_Problem description_
Copy out the lines below word for word, all of them.

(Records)

——————————

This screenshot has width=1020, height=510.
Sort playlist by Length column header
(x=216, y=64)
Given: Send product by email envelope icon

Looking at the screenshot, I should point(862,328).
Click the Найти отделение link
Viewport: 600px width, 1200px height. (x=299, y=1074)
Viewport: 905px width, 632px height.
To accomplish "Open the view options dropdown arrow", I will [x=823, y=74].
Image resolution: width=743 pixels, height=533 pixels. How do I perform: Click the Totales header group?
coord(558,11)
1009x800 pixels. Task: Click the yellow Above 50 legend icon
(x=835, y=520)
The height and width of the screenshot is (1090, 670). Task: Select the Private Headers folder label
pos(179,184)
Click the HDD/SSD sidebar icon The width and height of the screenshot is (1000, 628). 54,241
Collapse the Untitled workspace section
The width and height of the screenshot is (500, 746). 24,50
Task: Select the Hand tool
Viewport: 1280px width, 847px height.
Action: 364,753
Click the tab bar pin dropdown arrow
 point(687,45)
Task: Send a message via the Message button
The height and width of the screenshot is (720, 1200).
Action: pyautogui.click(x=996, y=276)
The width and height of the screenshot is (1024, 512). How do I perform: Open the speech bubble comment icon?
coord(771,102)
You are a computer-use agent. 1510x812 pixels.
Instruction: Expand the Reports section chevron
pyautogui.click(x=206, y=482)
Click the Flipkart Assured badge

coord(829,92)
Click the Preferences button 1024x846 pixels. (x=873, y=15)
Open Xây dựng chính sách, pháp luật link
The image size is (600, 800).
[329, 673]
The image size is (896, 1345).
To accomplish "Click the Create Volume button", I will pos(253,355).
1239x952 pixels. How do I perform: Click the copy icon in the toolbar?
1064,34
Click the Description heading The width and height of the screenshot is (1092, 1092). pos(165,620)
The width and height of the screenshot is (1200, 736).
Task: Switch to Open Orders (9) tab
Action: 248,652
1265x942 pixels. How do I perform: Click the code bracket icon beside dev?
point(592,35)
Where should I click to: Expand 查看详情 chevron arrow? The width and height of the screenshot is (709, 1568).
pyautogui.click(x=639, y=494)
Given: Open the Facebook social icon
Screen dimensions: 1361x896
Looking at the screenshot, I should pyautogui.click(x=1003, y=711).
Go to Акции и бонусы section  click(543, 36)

——————————

_Solution to the exercise_
This screenshot has width=1020, height=510.
Sort playlist by Length column header
(x=216, y=64)
Given: Send product by email envelope icon

Looking at the screenshot, I should point(862,328).
Click the Найти отделение link
Viewport: 600px width, 1200px height. (x=299, y=1074)
Viewport: 905px width, 632px height.
To accomplish "Open the view options dropdown arrow", I will [x=823, y=74].
Image resolution: width=743 pixels, height=533 pixels. How do I perform: Click the Totales header group?
coord(558,11)
1009x800 pixels. Task: Click the yellow Above 50 legend icon
(x=835, y=520)
The height and width of the screenshot is (1090, 670). Task: Select the Private Headers folder label
pos(179,184)
Click the HDD/SSD sidebar icon The width and height of the screenshot is (1000, 628). 54,241
Collapse the Untitled workspace section
The width and height of the screenshot is (500, 746). 24,50
Task: Select the Hand tool
Viewport: 1280px width, 847px height.
Action: 364,753
Click the tab bar pin dropdown arrow
 point(687,45)
Task: Send a message via the Message button
The height and width of the screenshot is (720, 1200).
Action: pyautogui.click(x=996, y=276)
The width and height of the screenshot is (1024, 512). How do I perform: Open the speech bubble comment icon?
coord(771,102)
You are a computer-use agent. 1510x812 pixels.
Instruction: Expand the Reports section chevron
pyautogui.click(x=206, y=482)
Click the Flipkart Assured badge

coord(829,92)
Click the Preferences button 1024x846 pixels. (x=873, y=15)
Open Xây dựng chính sách, pháp luật link
The image size is (600, 800).
[329, 673]
The image size is (896, 1345).
To accomplish "Click the Create Volume button", I will pos(253,355).
1239x952 pixels. How do I perform: Click the copy icon in the toolbar?
1064,34
Click the Description heading The width and height of the screenshot is (1092, 1092). pos(165,620)
The width and height of the screenshot is (1200, 736).
Task: Switch to Open Orders (9) tab
Action: 248,652
1265x942 pixels. How do I perform: Click the code bracket icon beside dev?
point(592,35)
Where should I click to: Expand 查看详情 chevron arrow? The width and height of the screenshot is (709, 1568).
pyautogui.click(x=639, y=494)
Given: Open the Facebook social icon
Screen dimensions: 1361x896
Looking at the screenshot, I should pyautogui.click(x=1003, y=711).
Go to Акции и бонусы section  click(543, 36)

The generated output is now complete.